[OXIDATIVE STRESS-PROMOTED RESPONSES IN HUMAN ENDOMETRIAL STEM CELLS AND LUNG EMBRYONIC FIBROBLASTS].

Human mesenchymal stem cells are an attractive cell source for tissue engineering. During transplantation they may be subjected to oxidative stress due to unfavorable cellular microenvironment, which is characterized by increased levels of reactive oxygen species. Recently, we have demonstrated that oxidative stress responses of human mesenchymal stem cells derived from endometrium (hMESCs) depend upon the oxidizer concentration. Besides, the duration of the H2O2-treatment duration. The effects of the high H2O2 doses on hMESCs and human lung embryonic fibroblasts were compared.
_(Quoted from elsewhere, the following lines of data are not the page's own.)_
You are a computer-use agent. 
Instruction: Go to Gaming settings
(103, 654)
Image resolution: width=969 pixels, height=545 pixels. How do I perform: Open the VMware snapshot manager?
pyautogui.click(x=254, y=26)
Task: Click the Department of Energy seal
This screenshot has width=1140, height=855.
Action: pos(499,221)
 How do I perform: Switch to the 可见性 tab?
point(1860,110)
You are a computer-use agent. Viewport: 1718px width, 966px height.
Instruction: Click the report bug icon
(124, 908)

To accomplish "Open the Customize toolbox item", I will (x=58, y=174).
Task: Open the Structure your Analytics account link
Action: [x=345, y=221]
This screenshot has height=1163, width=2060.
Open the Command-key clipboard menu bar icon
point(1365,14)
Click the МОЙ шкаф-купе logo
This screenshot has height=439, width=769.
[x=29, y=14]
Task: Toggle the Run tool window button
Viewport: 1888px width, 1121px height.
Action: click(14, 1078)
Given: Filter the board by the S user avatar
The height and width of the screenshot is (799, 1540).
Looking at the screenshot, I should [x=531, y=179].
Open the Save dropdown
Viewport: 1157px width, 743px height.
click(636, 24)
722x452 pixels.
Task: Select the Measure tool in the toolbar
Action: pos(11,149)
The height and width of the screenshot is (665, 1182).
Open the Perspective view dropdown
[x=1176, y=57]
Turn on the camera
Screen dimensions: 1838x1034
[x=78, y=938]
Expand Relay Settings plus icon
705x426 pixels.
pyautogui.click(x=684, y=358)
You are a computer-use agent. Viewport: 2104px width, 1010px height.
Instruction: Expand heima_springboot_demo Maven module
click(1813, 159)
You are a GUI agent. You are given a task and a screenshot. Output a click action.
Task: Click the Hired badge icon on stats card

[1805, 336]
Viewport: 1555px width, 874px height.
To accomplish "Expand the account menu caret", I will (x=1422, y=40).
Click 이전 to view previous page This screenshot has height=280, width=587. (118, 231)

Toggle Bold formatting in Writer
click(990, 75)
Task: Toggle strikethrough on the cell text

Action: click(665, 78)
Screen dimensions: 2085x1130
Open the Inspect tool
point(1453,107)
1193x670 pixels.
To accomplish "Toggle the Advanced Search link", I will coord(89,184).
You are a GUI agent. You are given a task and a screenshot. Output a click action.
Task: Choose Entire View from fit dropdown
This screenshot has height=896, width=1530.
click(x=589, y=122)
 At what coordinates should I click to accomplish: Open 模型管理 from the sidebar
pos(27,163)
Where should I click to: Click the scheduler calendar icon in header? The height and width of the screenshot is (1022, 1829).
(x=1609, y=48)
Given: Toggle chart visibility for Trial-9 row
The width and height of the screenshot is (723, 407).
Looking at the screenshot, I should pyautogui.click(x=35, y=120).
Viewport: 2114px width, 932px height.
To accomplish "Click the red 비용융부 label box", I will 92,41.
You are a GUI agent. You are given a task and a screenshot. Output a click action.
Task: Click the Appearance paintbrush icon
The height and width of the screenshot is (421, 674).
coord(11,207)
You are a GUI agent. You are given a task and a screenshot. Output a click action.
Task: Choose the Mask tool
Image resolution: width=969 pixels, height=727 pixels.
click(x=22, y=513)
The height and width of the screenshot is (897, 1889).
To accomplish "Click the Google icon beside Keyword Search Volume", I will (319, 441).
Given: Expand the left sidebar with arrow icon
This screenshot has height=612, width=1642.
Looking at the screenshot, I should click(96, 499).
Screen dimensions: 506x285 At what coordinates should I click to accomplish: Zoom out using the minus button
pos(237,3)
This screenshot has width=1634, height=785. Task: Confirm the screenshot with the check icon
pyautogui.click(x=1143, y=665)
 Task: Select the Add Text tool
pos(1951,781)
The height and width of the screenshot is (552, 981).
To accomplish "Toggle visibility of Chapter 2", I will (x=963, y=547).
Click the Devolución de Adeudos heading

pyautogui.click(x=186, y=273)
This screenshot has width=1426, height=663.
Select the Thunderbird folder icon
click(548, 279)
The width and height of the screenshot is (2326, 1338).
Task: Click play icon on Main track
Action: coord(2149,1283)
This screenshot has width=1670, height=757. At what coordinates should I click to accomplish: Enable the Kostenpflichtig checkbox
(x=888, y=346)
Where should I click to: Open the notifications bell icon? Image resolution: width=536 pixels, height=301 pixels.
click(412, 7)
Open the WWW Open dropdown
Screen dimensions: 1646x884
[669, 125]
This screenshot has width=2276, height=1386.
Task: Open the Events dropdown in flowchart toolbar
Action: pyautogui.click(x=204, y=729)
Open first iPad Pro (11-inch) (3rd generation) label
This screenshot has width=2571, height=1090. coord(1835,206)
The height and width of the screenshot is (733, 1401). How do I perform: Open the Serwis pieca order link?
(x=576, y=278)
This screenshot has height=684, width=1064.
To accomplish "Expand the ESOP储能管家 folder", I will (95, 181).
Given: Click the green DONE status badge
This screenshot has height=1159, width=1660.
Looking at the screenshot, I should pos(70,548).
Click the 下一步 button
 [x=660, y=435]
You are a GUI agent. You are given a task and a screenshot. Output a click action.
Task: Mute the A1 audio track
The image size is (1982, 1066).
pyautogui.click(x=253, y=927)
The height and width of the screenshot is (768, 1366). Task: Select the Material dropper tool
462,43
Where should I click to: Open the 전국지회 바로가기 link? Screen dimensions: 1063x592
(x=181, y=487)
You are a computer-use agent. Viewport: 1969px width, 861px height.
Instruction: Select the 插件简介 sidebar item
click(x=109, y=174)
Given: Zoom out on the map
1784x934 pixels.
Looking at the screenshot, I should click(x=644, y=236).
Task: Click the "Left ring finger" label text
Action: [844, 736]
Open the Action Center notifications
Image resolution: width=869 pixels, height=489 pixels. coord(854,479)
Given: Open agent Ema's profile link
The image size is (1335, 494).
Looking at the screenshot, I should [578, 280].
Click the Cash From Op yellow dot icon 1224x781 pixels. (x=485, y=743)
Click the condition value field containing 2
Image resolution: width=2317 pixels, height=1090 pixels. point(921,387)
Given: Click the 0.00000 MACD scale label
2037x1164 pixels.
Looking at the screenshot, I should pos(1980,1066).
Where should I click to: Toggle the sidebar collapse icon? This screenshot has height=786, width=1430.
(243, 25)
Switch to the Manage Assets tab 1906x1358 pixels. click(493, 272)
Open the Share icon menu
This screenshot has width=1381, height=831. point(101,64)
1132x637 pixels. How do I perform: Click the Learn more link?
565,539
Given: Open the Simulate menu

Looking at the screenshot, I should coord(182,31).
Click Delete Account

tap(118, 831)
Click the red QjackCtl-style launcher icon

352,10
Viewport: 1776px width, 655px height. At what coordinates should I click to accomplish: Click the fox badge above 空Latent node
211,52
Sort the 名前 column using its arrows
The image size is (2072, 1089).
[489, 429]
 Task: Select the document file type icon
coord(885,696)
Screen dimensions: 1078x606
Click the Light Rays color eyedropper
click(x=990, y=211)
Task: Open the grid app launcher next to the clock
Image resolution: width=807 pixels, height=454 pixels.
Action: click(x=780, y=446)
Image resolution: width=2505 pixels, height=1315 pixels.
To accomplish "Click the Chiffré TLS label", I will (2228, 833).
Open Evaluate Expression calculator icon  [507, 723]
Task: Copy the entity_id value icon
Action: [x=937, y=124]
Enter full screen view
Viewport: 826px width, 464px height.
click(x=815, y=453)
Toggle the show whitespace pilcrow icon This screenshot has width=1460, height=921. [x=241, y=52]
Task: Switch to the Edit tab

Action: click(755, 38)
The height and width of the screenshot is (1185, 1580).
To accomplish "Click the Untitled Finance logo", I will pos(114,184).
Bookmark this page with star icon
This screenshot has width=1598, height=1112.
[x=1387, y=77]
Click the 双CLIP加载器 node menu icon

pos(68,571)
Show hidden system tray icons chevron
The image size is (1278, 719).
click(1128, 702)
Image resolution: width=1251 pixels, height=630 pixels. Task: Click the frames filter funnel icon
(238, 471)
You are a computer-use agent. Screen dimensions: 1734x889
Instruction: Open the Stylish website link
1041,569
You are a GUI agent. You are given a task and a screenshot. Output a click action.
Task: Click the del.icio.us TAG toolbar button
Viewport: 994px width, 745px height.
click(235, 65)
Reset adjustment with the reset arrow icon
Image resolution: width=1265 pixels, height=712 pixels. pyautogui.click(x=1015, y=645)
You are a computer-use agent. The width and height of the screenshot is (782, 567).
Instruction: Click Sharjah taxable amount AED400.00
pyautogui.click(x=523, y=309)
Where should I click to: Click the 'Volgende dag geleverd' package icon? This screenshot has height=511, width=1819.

In both cell types, H2O2-treatment for 60 min was shown to promote the multiphase cell cycle arrest, as well as to the dose-dependent cell death that occurred equally from all phases of cell cycle. However, the cell death dynamics in hMESCs and fibroblasts were different. Interestingly, in both cell types, shortening of H2O2-treatment duration from 60 to 10 min induced growth retardation, G1-phase accumulation and the cell size increase. Together, these findings allow us to suggest an induction of the premature senescence as a result of the short cell exposure to the high H2O2 doses. Thus, regarding both human endometrial stem cells and human embryonic fibroblasts, shortening of oxidative stress duration induced by high H2O2 doses enables to avoid the cell death and to produce the features of the premature senescence.